# Movie s



## ironman (Jul 31, 2017)

Does anyone know where I can download and save movies free so when I don't have internet


----------



## AAAutin (Aug 1, 2017)

I use link aggregator sites (TwoMovies.tv is a good one) and look for links from thevideo.me or vidup.me—these hosts have downloadable options. (But be forewarned: you'll have to dismiss a shit ton of pop-ups in the process.)

There's also solarmoviez.to, where—whilst streaming—if you right-click/long-tap on the video frame, you'll be provided the opportunity to download. (File sizes tend to be much larger this way.)
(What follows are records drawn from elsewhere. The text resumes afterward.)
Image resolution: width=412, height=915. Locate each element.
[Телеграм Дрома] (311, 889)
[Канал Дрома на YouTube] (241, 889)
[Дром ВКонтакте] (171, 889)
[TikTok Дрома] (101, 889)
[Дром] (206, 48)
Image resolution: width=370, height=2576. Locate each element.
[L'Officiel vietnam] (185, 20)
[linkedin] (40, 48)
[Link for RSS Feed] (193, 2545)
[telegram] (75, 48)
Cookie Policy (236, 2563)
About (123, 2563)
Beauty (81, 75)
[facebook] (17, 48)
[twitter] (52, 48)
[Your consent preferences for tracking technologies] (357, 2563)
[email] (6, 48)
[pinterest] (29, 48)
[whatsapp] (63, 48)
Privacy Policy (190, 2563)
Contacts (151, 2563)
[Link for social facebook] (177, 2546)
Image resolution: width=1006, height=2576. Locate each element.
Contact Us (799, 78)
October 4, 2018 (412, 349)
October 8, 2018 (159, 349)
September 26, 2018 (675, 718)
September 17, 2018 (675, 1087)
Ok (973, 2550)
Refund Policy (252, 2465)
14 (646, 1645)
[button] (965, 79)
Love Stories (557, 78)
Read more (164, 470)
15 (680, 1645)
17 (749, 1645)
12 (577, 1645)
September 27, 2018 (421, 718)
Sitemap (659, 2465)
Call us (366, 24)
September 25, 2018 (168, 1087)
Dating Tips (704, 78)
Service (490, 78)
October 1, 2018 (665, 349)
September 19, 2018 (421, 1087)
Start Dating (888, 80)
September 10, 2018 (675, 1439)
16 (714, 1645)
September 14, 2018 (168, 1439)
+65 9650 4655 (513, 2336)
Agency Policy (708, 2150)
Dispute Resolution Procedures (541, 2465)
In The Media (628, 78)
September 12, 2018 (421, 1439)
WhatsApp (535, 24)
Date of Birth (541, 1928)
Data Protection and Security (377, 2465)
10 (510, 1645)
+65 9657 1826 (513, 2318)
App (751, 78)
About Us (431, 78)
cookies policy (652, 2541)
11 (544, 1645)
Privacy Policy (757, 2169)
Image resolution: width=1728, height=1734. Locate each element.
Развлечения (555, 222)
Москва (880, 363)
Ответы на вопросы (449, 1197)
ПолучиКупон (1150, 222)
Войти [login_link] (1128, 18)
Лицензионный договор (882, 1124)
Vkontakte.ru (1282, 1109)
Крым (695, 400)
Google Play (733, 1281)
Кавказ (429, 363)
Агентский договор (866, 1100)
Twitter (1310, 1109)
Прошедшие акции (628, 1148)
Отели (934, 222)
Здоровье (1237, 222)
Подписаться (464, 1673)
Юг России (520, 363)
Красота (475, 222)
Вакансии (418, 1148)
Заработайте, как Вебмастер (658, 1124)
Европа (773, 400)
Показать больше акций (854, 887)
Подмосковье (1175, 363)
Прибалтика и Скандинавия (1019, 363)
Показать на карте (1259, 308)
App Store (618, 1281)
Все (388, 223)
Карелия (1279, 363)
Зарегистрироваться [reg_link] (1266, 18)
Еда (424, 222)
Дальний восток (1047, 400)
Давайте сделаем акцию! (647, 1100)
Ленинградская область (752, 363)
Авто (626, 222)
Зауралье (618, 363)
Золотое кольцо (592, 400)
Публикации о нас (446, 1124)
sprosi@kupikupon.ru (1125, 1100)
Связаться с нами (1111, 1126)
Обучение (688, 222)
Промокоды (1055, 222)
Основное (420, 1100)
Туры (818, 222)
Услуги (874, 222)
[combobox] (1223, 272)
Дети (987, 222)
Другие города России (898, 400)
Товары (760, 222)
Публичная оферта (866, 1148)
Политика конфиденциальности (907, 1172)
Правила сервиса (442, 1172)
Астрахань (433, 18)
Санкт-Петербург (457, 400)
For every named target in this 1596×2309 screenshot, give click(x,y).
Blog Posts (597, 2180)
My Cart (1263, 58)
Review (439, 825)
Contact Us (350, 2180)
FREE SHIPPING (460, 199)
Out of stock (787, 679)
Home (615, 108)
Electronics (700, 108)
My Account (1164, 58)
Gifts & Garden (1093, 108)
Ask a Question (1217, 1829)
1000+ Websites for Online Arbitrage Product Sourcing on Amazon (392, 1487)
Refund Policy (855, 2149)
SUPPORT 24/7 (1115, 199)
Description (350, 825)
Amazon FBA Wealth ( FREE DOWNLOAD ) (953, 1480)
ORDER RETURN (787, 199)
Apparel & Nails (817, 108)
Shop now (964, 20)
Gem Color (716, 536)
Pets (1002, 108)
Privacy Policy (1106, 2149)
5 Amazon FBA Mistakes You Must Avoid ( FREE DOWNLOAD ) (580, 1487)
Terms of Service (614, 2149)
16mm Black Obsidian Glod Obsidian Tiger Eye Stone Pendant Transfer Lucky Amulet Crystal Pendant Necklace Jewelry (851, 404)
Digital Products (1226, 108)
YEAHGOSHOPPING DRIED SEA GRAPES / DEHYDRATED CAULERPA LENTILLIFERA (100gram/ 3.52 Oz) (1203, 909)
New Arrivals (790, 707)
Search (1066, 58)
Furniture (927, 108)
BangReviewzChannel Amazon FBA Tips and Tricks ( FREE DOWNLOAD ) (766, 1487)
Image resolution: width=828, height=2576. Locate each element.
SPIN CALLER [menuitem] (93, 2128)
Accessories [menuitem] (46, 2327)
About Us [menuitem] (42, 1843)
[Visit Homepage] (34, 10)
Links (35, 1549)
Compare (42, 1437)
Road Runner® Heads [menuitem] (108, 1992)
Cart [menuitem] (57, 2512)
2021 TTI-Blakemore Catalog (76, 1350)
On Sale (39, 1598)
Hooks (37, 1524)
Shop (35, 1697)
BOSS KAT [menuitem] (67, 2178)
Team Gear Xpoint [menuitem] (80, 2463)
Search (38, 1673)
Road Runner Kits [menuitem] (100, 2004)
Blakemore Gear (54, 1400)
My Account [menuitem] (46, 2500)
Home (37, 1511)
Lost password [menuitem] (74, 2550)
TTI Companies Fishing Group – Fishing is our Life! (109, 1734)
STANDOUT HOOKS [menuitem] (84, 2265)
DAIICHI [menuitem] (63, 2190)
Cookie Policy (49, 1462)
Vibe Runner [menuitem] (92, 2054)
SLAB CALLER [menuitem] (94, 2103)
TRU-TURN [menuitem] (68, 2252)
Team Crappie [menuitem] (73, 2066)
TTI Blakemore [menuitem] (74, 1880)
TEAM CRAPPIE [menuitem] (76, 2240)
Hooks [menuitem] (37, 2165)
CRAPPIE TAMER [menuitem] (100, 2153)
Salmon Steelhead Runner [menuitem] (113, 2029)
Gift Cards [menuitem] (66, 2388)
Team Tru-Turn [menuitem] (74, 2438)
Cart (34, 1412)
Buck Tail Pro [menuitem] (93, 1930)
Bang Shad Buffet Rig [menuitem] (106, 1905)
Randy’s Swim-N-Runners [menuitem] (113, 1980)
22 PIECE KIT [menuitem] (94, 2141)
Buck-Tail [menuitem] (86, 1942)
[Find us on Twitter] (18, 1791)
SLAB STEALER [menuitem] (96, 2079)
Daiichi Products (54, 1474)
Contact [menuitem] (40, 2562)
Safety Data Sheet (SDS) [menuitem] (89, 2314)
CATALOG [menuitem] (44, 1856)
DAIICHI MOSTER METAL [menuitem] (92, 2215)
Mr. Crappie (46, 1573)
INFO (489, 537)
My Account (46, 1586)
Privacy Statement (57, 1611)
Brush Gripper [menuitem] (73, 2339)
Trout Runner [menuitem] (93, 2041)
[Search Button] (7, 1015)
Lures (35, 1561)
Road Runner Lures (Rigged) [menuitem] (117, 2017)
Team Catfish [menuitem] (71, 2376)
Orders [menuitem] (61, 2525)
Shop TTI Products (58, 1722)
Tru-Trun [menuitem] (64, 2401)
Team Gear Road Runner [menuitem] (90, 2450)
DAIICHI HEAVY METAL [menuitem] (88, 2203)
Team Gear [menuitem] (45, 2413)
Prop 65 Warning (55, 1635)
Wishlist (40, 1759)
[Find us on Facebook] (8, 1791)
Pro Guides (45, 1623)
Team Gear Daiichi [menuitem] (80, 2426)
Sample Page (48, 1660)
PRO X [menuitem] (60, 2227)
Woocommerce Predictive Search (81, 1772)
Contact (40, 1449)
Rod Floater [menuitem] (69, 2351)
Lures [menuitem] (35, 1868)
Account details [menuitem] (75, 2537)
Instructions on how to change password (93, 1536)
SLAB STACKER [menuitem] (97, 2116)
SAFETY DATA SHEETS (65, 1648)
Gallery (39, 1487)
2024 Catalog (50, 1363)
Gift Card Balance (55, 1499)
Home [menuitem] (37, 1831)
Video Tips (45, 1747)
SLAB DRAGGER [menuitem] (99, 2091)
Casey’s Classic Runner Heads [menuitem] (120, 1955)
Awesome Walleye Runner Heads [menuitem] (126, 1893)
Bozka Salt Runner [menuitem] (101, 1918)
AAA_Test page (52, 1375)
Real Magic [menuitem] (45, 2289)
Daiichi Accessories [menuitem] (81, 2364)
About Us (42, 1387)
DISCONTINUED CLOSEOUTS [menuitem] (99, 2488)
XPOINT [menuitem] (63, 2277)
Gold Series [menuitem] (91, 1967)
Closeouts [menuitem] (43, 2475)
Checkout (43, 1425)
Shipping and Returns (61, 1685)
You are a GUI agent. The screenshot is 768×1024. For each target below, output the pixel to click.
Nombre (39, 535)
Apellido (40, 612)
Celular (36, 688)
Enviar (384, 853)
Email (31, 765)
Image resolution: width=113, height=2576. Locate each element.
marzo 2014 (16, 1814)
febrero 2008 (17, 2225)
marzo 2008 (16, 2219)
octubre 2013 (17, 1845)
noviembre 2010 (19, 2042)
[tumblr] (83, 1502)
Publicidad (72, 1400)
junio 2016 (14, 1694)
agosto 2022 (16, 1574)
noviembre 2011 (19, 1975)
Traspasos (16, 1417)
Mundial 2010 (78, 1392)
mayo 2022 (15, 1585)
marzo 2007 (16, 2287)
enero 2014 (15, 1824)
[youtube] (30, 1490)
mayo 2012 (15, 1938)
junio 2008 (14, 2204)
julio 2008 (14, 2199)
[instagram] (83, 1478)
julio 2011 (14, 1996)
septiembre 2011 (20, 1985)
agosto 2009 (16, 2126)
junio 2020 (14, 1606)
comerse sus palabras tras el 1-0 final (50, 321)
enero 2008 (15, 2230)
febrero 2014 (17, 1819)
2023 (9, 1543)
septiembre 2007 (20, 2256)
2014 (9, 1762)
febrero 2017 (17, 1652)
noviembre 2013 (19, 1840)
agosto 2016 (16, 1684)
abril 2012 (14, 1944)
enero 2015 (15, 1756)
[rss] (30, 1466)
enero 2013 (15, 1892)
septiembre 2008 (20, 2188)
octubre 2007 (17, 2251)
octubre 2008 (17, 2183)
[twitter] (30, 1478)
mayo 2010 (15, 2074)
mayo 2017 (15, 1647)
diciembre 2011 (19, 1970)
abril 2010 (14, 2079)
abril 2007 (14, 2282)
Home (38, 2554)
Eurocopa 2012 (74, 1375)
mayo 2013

And, of course, there's always torrenting...


----------



## ironman (Aug 1, 2017)

AAAutin said:


> I use link aggregator sites (TwoMovies.tv is a good one) and look for links from thevideo.me or vidup.me—these hosts have downloadable options. (But be forewarned: you'll have to dismiss a shit ton of pop-ups in the process.)
> 
> There's also solarmoviez.to, where—whilst streaming—if you right-click/long-tap on the video frame, you'll be provided the opportunity to download. (File sizes tend to be much larger this way.)
> 
> And, of course, there's always torrenting...


Thanks I give those a try .


----------